Repeat every line of the listing verbatim, leaving out the pictures.
━━━━━ Record list ━━━━━
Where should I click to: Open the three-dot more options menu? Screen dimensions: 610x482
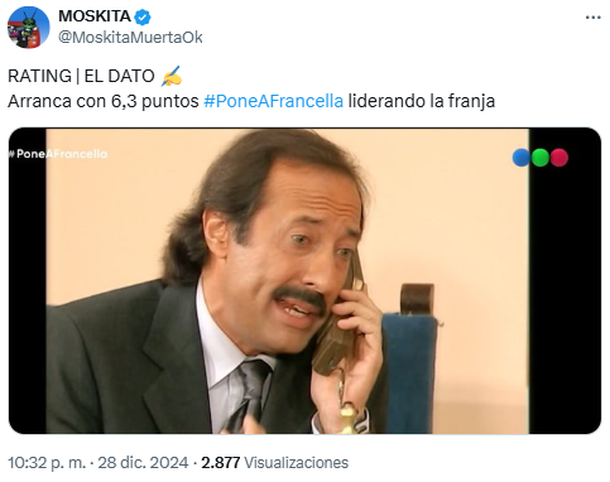tap(593, 18)
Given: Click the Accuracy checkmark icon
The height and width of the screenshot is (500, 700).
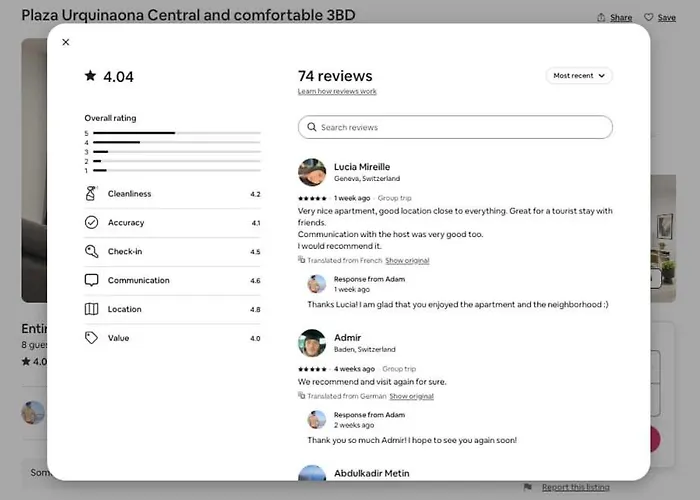Looking at the screenshot, I should [x=92, y=222].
━━━━━
_Task solution_:
Where should I click to: Open the three-dot more options menu? Screen dimensions: 610x482
tap(593, 18)
Given: Click the Accuracy checkmark icon
The height and width of the screenshot is (500, 700).
Looking at the screenshot, I should [x=92, y=222].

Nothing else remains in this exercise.